Read more about upcoming retreats with Christine Breese..

Featured Affirmation

Evergreen trees are symbols of immortality and being free from the past and future.


I now remember
the enlightenment I was born with,
knowing myself as
Divinity in the flesh.

What are Affirmations?

Affirmations are words of power that have a healing effect on those who use them. Words truly do have the power to heal, and they can change your life.

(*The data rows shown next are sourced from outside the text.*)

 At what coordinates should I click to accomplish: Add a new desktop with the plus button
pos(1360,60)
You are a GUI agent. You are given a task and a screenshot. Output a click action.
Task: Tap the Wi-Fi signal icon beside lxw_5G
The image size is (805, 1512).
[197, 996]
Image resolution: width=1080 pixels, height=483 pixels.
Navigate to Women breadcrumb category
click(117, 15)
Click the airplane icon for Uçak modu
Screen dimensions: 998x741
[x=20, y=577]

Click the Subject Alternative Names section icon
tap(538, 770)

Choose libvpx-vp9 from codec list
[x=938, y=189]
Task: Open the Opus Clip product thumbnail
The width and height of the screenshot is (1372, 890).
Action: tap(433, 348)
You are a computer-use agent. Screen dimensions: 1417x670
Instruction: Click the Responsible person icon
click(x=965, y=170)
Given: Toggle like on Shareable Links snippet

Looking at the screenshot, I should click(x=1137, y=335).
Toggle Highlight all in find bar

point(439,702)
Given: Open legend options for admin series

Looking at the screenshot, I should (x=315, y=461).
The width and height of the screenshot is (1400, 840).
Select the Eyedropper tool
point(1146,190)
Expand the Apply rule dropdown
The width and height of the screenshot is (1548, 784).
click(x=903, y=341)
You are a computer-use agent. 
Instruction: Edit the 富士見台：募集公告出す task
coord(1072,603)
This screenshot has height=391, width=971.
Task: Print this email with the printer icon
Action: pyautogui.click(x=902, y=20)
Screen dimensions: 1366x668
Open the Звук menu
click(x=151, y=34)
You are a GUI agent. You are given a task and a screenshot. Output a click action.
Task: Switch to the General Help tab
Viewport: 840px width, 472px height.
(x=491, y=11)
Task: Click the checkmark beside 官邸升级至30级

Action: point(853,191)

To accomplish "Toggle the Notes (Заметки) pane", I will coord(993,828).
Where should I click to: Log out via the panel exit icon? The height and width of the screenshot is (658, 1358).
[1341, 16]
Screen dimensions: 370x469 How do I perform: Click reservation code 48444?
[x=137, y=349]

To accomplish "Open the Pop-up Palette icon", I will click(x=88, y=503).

The Universal Church of Metaphysics invites you to explore the spiritual healing power of affirmations.

Book II: Ways To Attain Yoga (Sadhana Pada)

(This is an excerpt from a University Of Metaphysical Sciences course at www.umsonline.org, please feel free to visit the school website)

  1. Practical ways to attain Yoga (union of consciousness with the Infinite) are through ascetic disciplines (tapas), study and meditation on Aum (Svadhyaya), and by devotion to the Lord (Ishvara). [Refer to Book I:23-28.] These are the preliminary steps (kriya yoga).

  2. The purpose of kriya yoga is to bring about superconsciousness and to weaken the afflictions.

  3. The afflictions are ignorance, ego-consciousness, desire, aversion, and the clinging-to-life instinct.

  4. Ignorance is the cause of the other afflictions whether they are dormant (exist in potential form in the subconscious), weakened (rendered non-operative through meditation), overpowered (the yogi counters them by cultivating the opposite tendencies), or fully operative.

  5. Ignorance is regarding the non-eternal as eternal, the impure as pure, the distressing as pleasurable, and the not-Self as Self.

  6. Ego-consciousness is the apparent identification of the Perceiver with the instruments of perception.

  7. Desire is that which dwells upon pleasure.

  8. Aversion is that which dwells upon pain.

  9. The clinging-to-life instinct, springing up of its own nature, remains even in the wise.

  10. When the afflictions are in potential form they should be overcome by resolving them into their natural cause (prakriti).

  11. The gross effects produced by the afflictions in their fully operative form should be overcome by meditation.

  12. The result of past experience of the afflictions is that tendencies (karmas) are stored in the subconscious mind which causes suffering both in this life and the life to come.

  13. As long as the storehouse of karmas exists, they will bear fruit in the next birth, length of life, and experiences of pleasure and pain.

  14. These fruits will result in pleasure or pain according as to whether their cause is from virtue or vice.

  15. But, to the discriminating yogi, all material experience is considered painful since by the three material modes (guna vritti) the painful consequences of change, anxiety, and new tendencies (samsaras) happen.

  16. What is to be avoided is pain not yet come.

  17. The cause of avoidable pain is the identifying of the experiencer with the object of experience.

  18. The objective world has the nature of illumination, activity, and stability (ie. the three modes of material nature (gunas)), and comprises the physical elements as well as the senses. Its purpose is for the sake of experience and the liberation of the experiencer.

  19. The four aspects of Nature are gross (or general), subtle (or specialized), the once resolvable (or primal) and the irresolvable (or unevolved).

  20. The Seer (Purusha), although pure consciousness only, sees through the senses and mind which becomes coloured by the object. [Refer to Book I:16,41]

  21. The visible universe exists for the sake of the Seer.

  22. Although the visible universe has ceased to exist for those who have achieved enlightenment, it still exists because it is common to all other experiencers.

  23. The relationship between the Seer and Nature (Prakriti) is that of the owner and the owned, and this causes identification of the Self and not-Self. [See Book I:16.]

  24. The cause of that identification is ignorance.

  25. When this ignorance is absent the identification is also removed, and the Seer attains liberation (kaivalya).

  26. This ignorance (and consequent identification) is removed by unwavering discriminative knowledge of the Seer and Nature.

  27. The yogi develops this perfect knowledge through seven stages.

  28. The practice of the things subservient to Yoga gives the light of knowledge which destroys the impurities preventing complete discriminative knowledge.